The final day of the Tory Conference was a tale of three ladies. Amber Rudd is highly intelligent. Only around a third of Theresa May’s cabinet have a full ration of senior-political presence (some others may earn it over time; some others will not). Until today, Amber Rudd was one of the secure minority, and she will probably recover from the row over foreign workers. But recovery is necessary. Most politicians commit mis-speaks at some stage; remember Theresa May and the “nasty party” – yesteryear’s mistake, today’s clever joke. But on Wednesday, it was Amber Rudd’s turn to stumble.
Immigration is a difficult issue. Large sections of British industry have come to depend on workers from the EU. Even if they are not British citizens, they have earned the right not to be treated as second-class citizens. Their efforts have won them respect. Post-Brexit, there will be problems. It is necessary to control immigration, which means ensuring that young Brits are prepared for work, and if reluctant, coerced into it. Life on the dole must not be an option. But on the foreign question, there are two essentials: hard thinking and carefully-crafted language. The Home Secretary failed both tests. She will do better next time, and she was also lucky. Two other females stole the headlines.
A youngster asked me how long I had been coming to Tory conferences, and how they had changed. The answer to the first half was painful: almost forty years. As for the second, I cited the virtual disappearance of the pin-striped suit. In my early days, the main Conference hotel would have been full of rich-looking men: Savile Row with a hint of Cologne. There were many fewer youngsters, who tended to be seen and not heard, and there were hardly any non-white faces. Today, it is all very different, as was dramatised by Ruth Davidson. She was still unborn when I first went to a conference. If you had told be then that the day would come when a 37 year-old lesbian kick-boxer would a) be the leader of the Scottish Conservative party, and b) delight the Tory conference with an outstanding speech…what is a strong word for incredulity? Forty years on, I wonder what odds the bookies might offer against her being Prime Minister one day. She is special.
I also wondered whether Theresa May had taken a risk too far in inviting Miss Davidson to do the warm-up speech. Not so. The new Leader seemed to find her own tone of voice effortlessly (many, many hours of drafting would have been necessary to achieve that poise and effortlessness – but I bet it was not as bad as in Maggie’s day).

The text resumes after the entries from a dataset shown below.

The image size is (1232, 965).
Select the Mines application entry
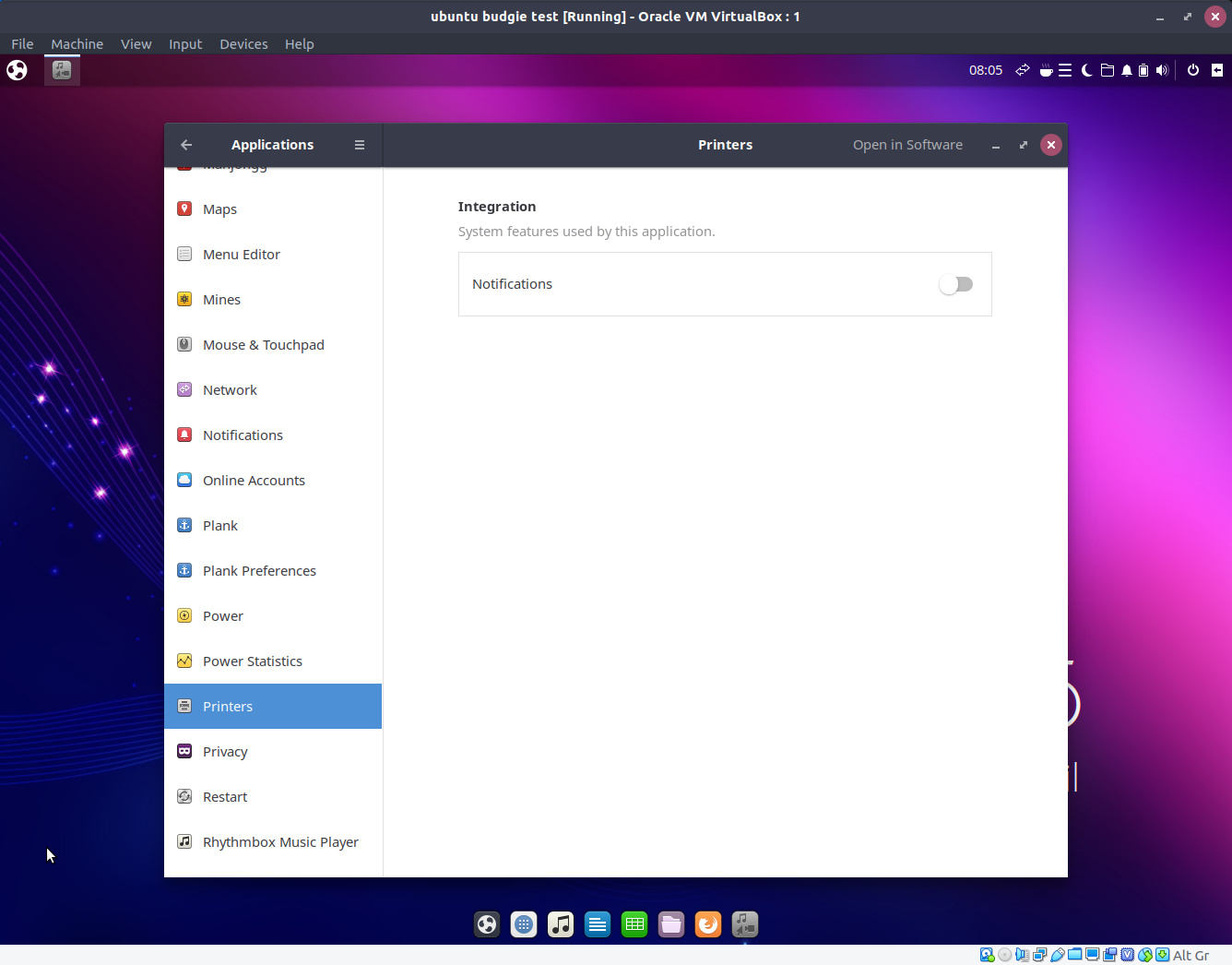[x=273, y=300]
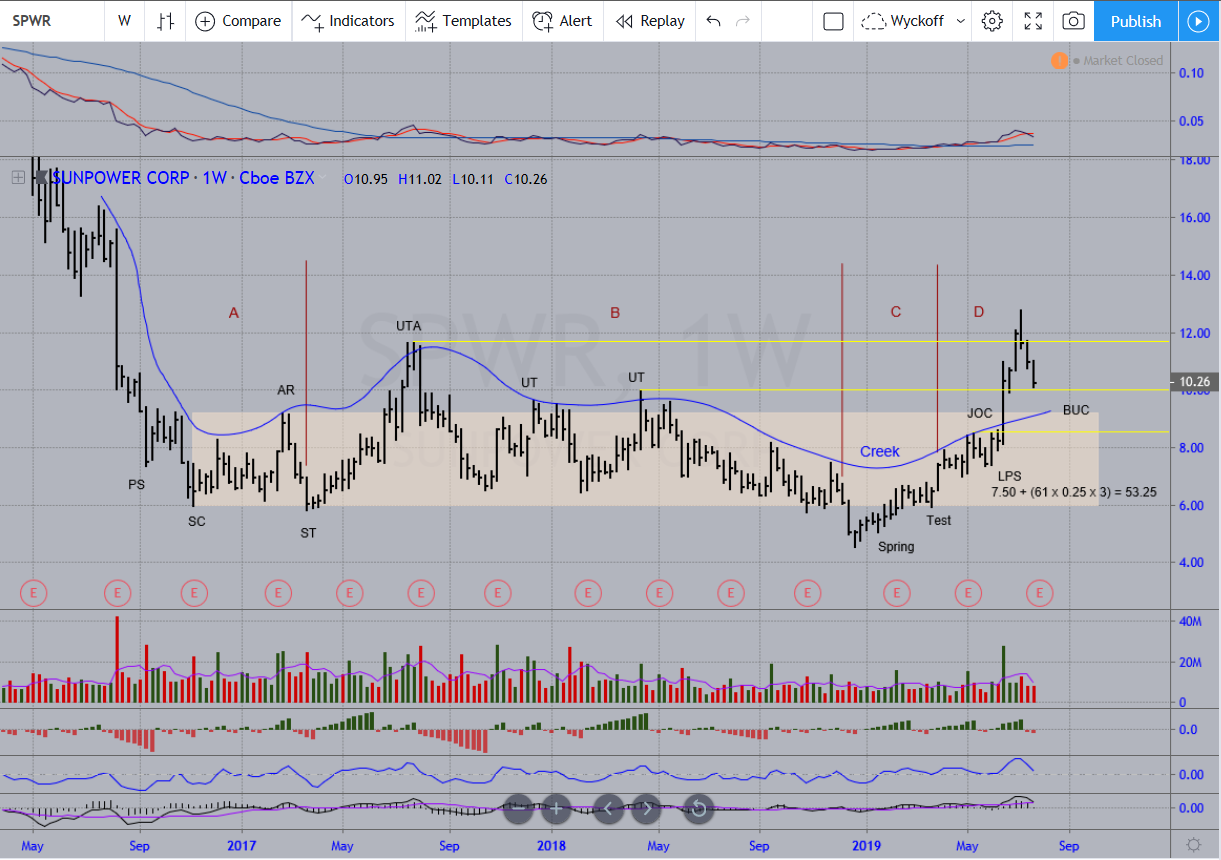1221x860 pixels.
Task: Open the W time interval dropdown
Action: 124,21
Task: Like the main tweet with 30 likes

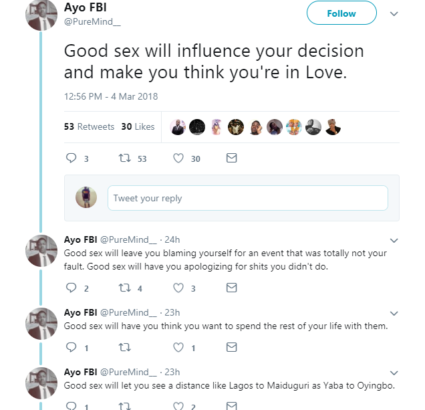Action: click(x=178, y=158)
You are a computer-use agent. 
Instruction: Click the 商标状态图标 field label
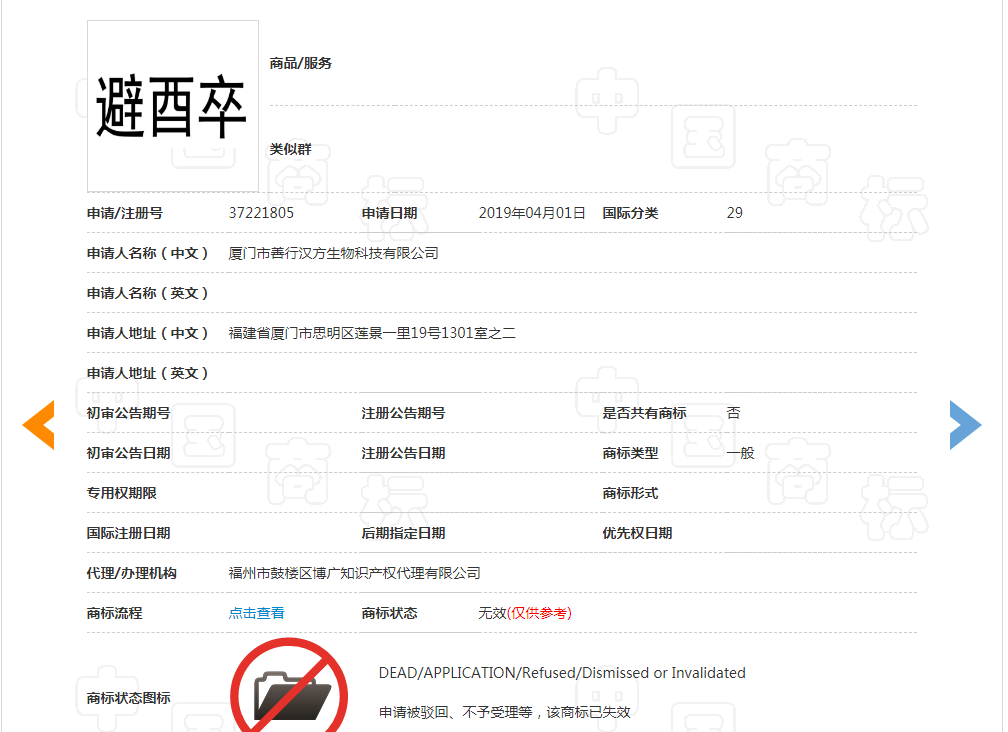click(x=128, y=698)
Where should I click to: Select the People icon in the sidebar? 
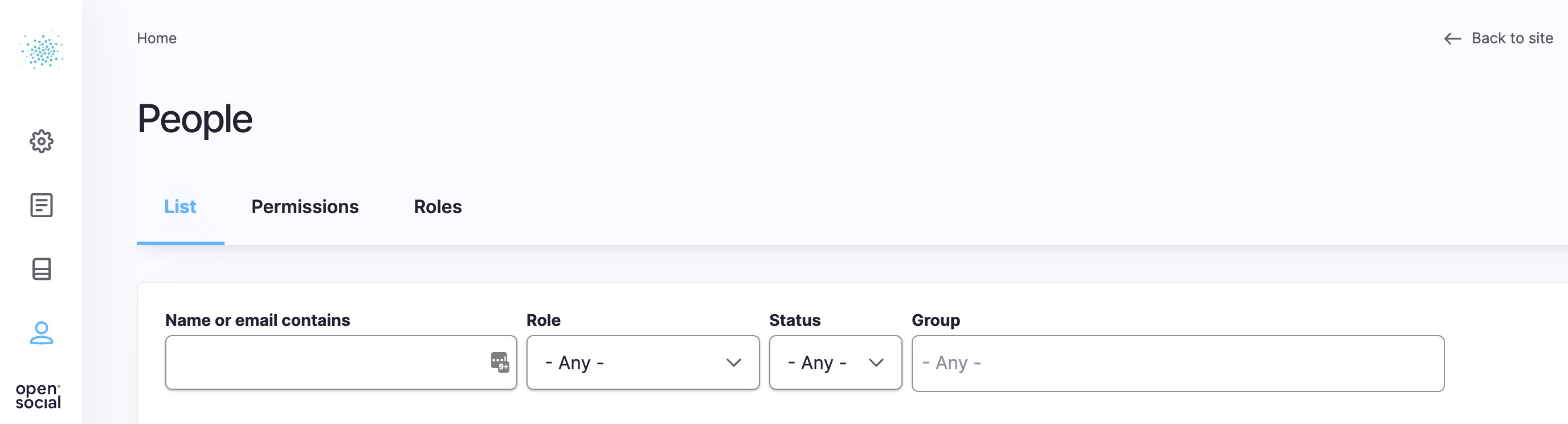tap(40, 334)
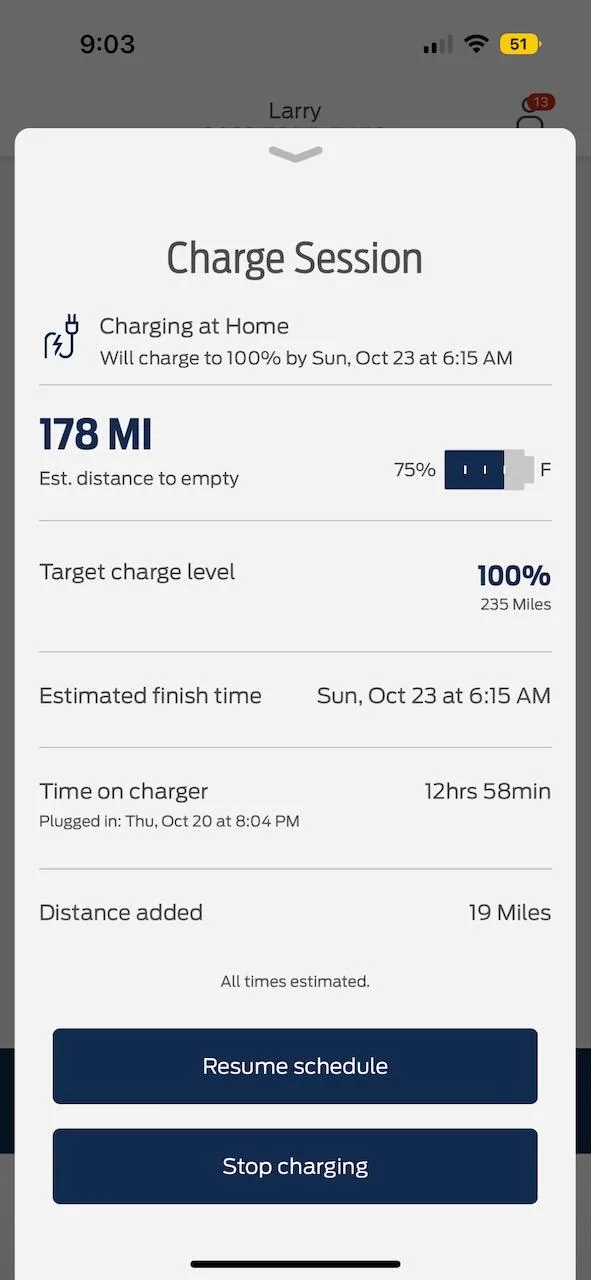This screenshot has width=591, height=1280.
Task: Tap the 178 MI distance estimate
Action: point(96,435)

Britain is on a journey. As all but a handful of Remainers now recognise, we have taken an almost irrevocable step. The fact that the referendum margin was only four percentage points is irrelevant. You cannot be out of the EU one year and then back in it the next year. The Brexit vote means stare decisis. That could only change if there were an economic, political and social crisis. No Remainer should wish that on the country. So those of us who opposed Brexit must hope that we were wrong.
Theresa May was right to warn against a running commentary. The negotiation process will require secrecy. It is likely that Liam Fox and Boris Johnson will have to be reminded of that; secrecy will come more easily to David Davis. But the PM gives the impression that she knows what will be required: that she has the political strength to take on this enormous challenge.
The same applies to a second journey, which started at the party Conference of 1990, when Margaret Thatcher in her final speech as Tory leader called for a classless Britain. For decades, Tories have been exasperated by the ease with which the Labour party was able to claim moral superiority, despite the chronic incompetence of Labour governments. Since 1990, every Tory Leader has tried to counter this: David Cameron wins the prizes for eloquence and consistency. Theresa may is now joining the fight; in that respect at least, she is a Cameronian.
Some of the details are questionable. Workers on the board? That is the language of the 1970s. In any well-run company, the board consists of workers and the road to promotion is open to junior ranks. But the analysis can wait. Today, Mrs May addressed herself to everyone in Britain who wants to work hard: every family in Britain which wants to make the effort to prosper. This party is on your side, she told them, and so is this government. It was a powerful and moving message.
It also remedies a philosophical weakness. Thatcherism never had a theory of the state. When elections were approaching, the Lady was happy to stand by the status quo. At other times, her body language gave the impression that she regarded the state as an unprivatisable residuum with employees who were too idle and mediocre to get a real job in the private sector. David Cameron went some way towards rectifying this, but despite – or because of – his philosophical training, he was reluctant to engage in philosophical debate about the nature of the state. Today Theresa May did outline a commonsense and traditionally Tory theory of an enabling state, to deal with the problems which only it could tackle.
It was a powerful beginning which has prolonged her political honeymoon, by at least another week. Then the difficulties will begin, but one point is clear. She will not fail for want of steel.